Saturday, January 25, 2020

Trying out the new Tautomer Canonicalization code

During the 2018 RDKit Google Summer of Code (GSoC) project to port MolVS to C++, doing the tautomer enumeration and canonicalization were stretch goals. Susan actually managed to complete the tautomer enumeration, but since canonicalization wasn't complete, we didn't publicize this particularly widely. As part of the work for the 2020.03 release, I implemented Matt's canonicalization scheme and we recently merged that into the RDKit core. Since this is a topic that may be contentious, and since making changes to the canonicalization algorithm post-release will have be done very deliberately, I'd like to collect some feedback before we do the release in a couple of months.

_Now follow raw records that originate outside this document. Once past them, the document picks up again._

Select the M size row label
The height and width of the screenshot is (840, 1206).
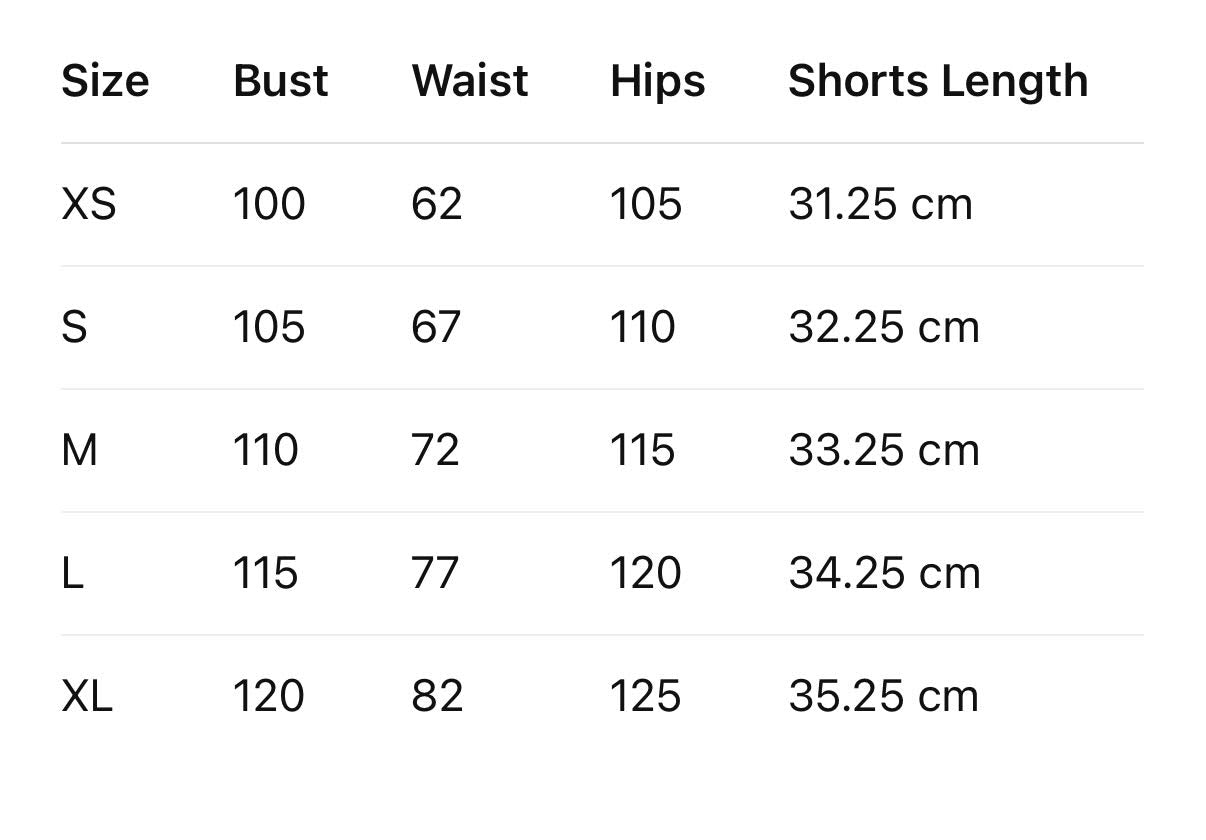pos(80,450)
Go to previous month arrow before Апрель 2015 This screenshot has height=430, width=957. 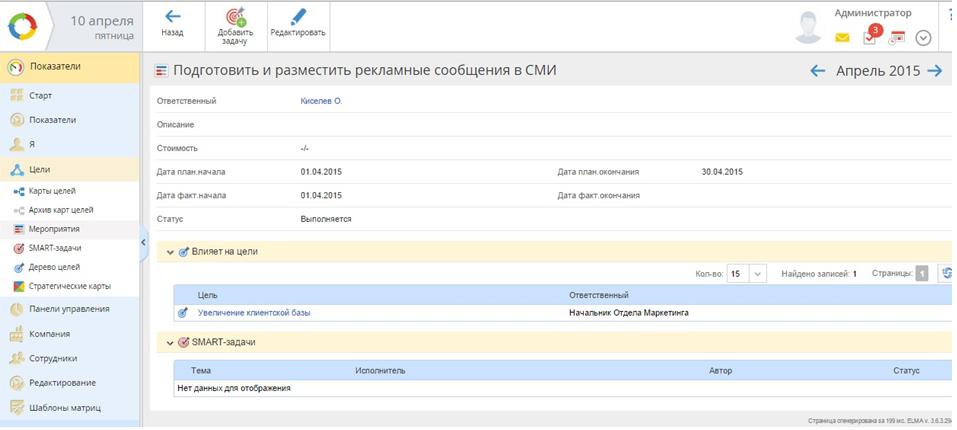click(817, 71)
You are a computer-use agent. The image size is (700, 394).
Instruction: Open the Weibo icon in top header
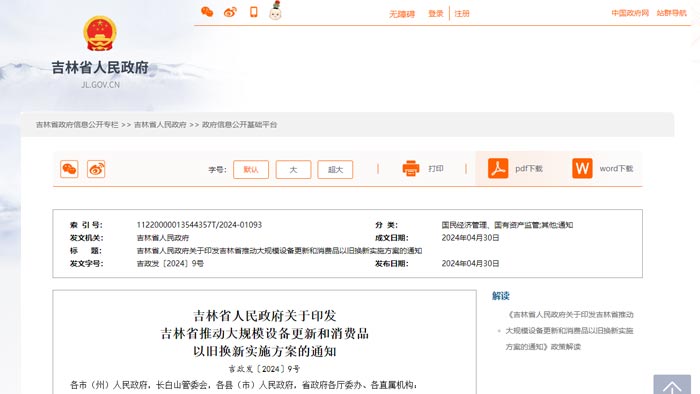click(230, 12)
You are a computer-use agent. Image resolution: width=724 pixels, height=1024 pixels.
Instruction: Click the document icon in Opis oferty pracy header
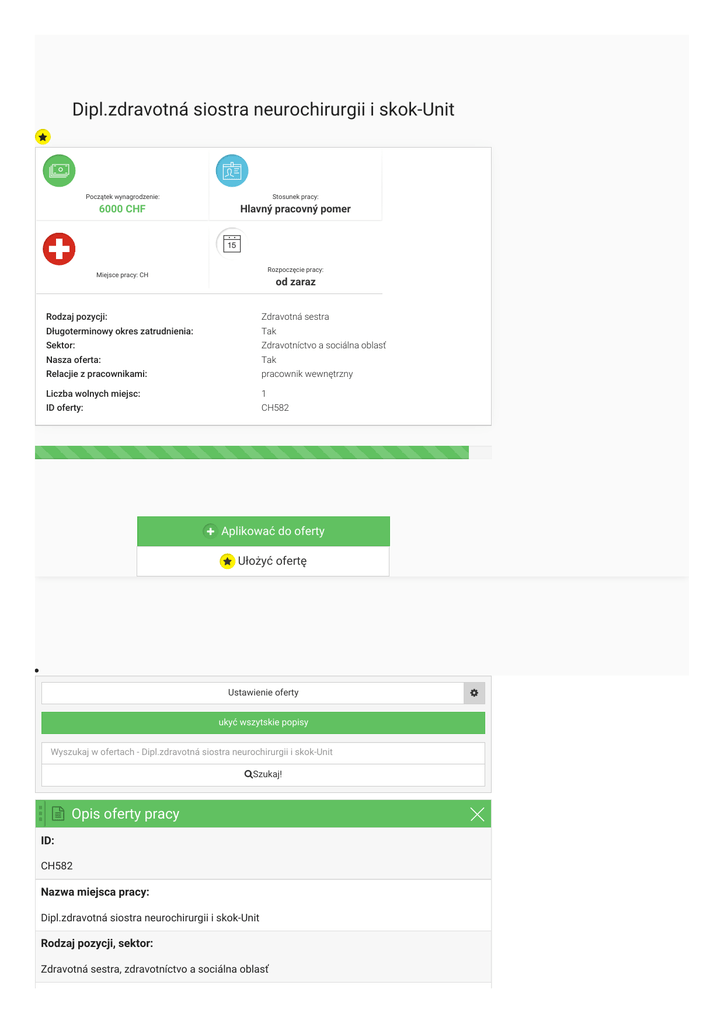[x=58, y=814]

The implementation attempts to exactly duplicate what is currently being done in MolVS. Here's how Matt describes the process in the MolVS documentation:

  1. Enumerate all possible tautomers using transform rules.
  2. Use scoring system to determine canonical tautomer.
  3. Canonical tautomer should be “reasonable” from a chemist’s point of view, but isn’t guaranteed to be the most energetically favourable.

The scoring scheme:

  • aromatic ring (defined by all bonds being aromatic) consisting entirely of carbons: 250 points
  • other aromatic rings : 100 points
  • a set of substructures are scored (if present). Here's the current (as of this writing) set of substructures and their associated scores (these are defined here):

        {"benzoquinone", "[#6]1([#6]=[#6][#6]([#6]=[#6]1)=,:[N,S,O])=,:[N,S,O]", 25},
        {"oxim", "[#6]=[N][OH]", 4},
        {"C=O", "[#6]=,:[#8]", 2},
        {"N=O", "[#7]=,:[#8]", 2},
        {"P=O", "[#15]=,:[#8]", 2},
        {"C=hetero", "[#6]=[!#1;!#6]", 1},
        {"methyl", "[CX4H3]", 1},
        {"guanidine terminal=N", "[#7][#6](=[NR0])[#7H0]", 1},
        {"guanidine endocyclic=N", "[#7;R][#6;R]([N])=[#7;R]", 2},
        {"aci-nitro", "[#6]=[N+]([O-])[OH]", -4}};
  • one point is subtracted for each H attached to P, S, Se, or Te

The highest scoring tautomer is selected. In the event of ties, the tautomer with the lexicographically smaller canonical SMILES is picked.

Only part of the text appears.